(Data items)
_ _ _

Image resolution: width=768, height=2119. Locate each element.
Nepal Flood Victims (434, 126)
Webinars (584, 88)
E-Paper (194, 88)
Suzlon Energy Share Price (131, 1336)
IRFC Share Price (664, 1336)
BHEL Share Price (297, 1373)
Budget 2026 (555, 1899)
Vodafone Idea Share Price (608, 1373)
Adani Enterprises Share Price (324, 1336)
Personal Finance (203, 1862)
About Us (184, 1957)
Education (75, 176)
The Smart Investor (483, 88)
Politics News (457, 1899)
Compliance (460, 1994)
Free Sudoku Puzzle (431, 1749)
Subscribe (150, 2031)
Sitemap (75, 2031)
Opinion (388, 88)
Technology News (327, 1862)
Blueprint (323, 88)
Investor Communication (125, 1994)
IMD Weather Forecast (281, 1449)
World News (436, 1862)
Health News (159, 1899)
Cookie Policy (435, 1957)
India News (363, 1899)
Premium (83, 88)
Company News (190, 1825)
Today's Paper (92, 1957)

_ _ _

Task brief: Repeat each line of the data exactly, missing none.

Exercise result:
Image resolution: width=768, height=2119. Locate each element.
Nepal Flood Victims (434, 126)
Webinars (584, 88)
E-Paper (194, 88)
Suzlon Energy Share Price (131, 1336)
IRFC Share Price (664, 1336)
BHEL Share Price (297, 1373)
Budget 2026 (555, 1899)
Vodafone Idea Share Price (608, 1373)
Adani Enterprises Share Price (324, 1336)
Personal Finance (203, 1862)
About Us (184, 1957)
Education (75, 176)
The Smart Investor (483, 88)
Politics News (457, 1899)
Compliance (460, 1994)
Free Sudoku Puzzle (431, 1749)
Subscribe (150, 2031)
Sitemap (75, 2031)
Opinion (388, 88)
Technology News (327, 1862)
Blueprint (323, 88)
Investor Communication (125, 1994)
IMD Weather Forecast (281, 1449)
World News (436, 1862)
Health News (159, 1899)
Cookie Policy (435, 1957)
India News (363, 1899)
Premium (83, 88)
Company News (190, 1825)
Today's Paper (92, 1957)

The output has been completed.